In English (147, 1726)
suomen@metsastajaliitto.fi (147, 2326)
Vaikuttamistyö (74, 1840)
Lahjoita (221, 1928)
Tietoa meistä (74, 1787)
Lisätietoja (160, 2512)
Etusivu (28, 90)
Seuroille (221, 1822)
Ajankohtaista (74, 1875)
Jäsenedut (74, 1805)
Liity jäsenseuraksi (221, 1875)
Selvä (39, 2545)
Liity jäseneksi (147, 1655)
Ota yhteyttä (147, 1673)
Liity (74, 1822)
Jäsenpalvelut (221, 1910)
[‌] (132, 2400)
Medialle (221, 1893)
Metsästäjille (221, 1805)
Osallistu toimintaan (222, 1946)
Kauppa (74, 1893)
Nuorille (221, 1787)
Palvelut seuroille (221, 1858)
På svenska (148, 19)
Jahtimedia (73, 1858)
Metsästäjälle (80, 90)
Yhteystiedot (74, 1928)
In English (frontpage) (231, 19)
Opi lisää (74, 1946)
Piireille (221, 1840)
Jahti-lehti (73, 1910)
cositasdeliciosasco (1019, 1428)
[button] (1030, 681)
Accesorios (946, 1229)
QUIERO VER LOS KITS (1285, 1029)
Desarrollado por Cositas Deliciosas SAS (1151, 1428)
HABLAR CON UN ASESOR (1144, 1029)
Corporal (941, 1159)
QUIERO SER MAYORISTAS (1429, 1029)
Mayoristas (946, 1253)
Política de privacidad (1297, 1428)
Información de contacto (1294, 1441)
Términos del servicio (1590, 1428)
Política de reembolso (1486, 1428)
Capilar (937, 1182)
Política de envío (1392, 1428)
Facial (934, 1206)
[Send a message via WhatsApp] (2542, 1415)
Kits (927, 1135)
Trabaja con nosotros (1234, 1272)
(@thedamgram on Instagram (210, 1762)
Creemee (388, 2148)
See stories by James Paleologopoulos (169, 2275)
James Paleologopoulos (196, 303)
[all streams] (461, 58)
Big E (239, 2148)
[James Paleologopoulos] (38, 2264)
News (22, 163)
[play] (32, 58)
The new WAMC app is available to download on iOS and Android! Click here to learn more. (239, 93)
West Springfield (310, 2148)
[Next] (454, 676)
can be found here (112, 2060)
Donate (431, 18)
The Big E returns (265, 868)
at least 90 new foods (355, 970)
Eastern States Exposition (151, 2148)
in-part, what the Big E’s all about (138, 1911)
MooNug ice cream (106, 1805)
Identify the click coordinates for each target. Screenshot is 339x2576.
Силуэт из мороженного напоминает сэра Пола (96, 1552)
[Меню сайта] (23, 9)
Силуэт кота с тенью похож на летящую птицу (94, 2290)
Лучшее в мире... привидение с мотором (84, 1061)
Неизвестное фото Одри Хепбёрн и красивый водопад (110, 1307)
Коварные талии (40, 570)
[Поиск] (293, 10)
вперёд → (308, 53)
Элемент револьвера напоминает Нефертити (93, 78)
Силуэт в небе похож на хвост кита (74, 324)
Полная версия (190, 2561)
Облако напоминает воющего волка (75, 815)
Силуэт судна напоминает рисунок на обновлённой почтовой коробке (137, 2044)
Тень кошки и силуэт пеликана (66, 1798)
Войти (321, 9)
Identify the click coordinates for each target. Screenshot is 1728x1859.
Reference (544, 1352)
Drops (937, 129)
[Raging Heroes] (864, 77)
=====
Your assignment ▸ Repeat the data in its entirety, character for character.

Expected output ▸
In English (147, 1726)
suomen@metsastajaliitto.fi (147, 2326)
Vaikuttamistyö (74, 1840)
Lahjoita (221, 1928)
Tietoa meistä (74, 1787)
Lisätietoja (160, 2512)
Etusivu (28, 90)
Seuroille (221, 1822)
Ajankohtaista (74, 1875)
Jäsenedut (74, 1805)
Liity jäsenseuraksi (221, 1875)
Selvä (39, 2545)
Liity jäseneksi (147, 1655)
Ota yhteyttä (147, 1673)
Liity (74, 1822)
Jäsenpalvelut (221, 1910)
[‌] (132, 2400)
Medialle (221, 1893)
Metsästäjille (221, 1805)
Osallistu toimintaan (222, 1946)
Kauppa (74, 1893)
Nuorille (221, 1787)
Palvelut seuroille (221, 1858)
På svenska (148, 19)
Jahtimedia (73, 1858)
Metsästäjälle (80, 90)
Yhteystiedot (74, 1928)
In English (frontpage) (231, 19)
Opi lisää (74, 1946)
Piireille (221, 1840)
Jahti-lehti (73, 1910)
cositasdeliciosasco (1019, 1428)
[button] (1030, 681)
Accesorios (946, 1229)
QUIERO VER LOS KITS (1285, 1029)
Desarrollado por Cositas Deliciosas SAS (1151, 1428)
HABLAR CON UN ASESOR (1144, 1029)
Corporal (941, 1159)
QUIERO SER MAYORISTAS (1429, 1029)
Mayoristas (946, 1253)
Política de privacidad (1297, 1428)
Información de contacto (1294, 1441)
Términos del servicio (1590, 1428)
Política de reembolso (1486, 1428)
Capilar (937, 1182)
Política de envío (1392, 1428)
Facial (934, 1206)
[Send a message via WhatsApp] (2542, 1415)
Kits (927, 1135)
Trabaja con nosotros (1234, 1272)
(@thedamgram on Instagram (210, 1762)
Creemee (388, 2148)
See stories by James Paleologopoulos (169, 2275)
James Paleologopoulos (196, 303)
[all streams] (461, 58)
Big E (239, 2148)
[James Paleologopoulos] (38, 2264)
News (22, 163)
[play] (32, 58)
The new WAMC app is available to download on iOS and Android! Click here to learn more. (239, 93)
West Springfield (310, 2148)
[Next] (454, 676)
can be found here (112, 2060)
Donate (431, 18)
The Big E returns (265, 868)
at least 90 new foods (355, 970)
Eastern States Exposition (151, 2148)
in-part, what the Big E’s all about (138, 1911)
MooNug ice cream (106, 1805)
Identify the click coordinates for each target. Screenshot is 339x2576.
Силуэт из мороженного напоминает сэра Пола (96, 1552)
[Меню сайта] (23, 9)
Силуэт кота с тенью похож на летящую птицу (94, 2290)
Лучшее в мире... привидение с мотором (84, 1061)
Неизвестное фото Одри Хепбёрн и красивый водопад (110, 1307)
Коварные талии (40, 570)
[Поиск] (293, 10)
вперёд → (308, 53)
Элемент револьвера напоминает Нефертити (93, 78)
Силуэт в небе похож на хвост кита (74, 324)
Полная версия (190, 2561)
Облако напоминает воющего волка (75, 815)
Силуэт судна напоминает рисунок на обновлённой почтовой коробке (137, 2044)
Тень кошки и силуэт пеликана (66, 1798)
Войти (321, 9)
Identify the click coordinates for each target. Screenshot is 1728x1859.
Reference (544, 1352)
Drops (937, 129)
[Raging Heroes] (864, 77)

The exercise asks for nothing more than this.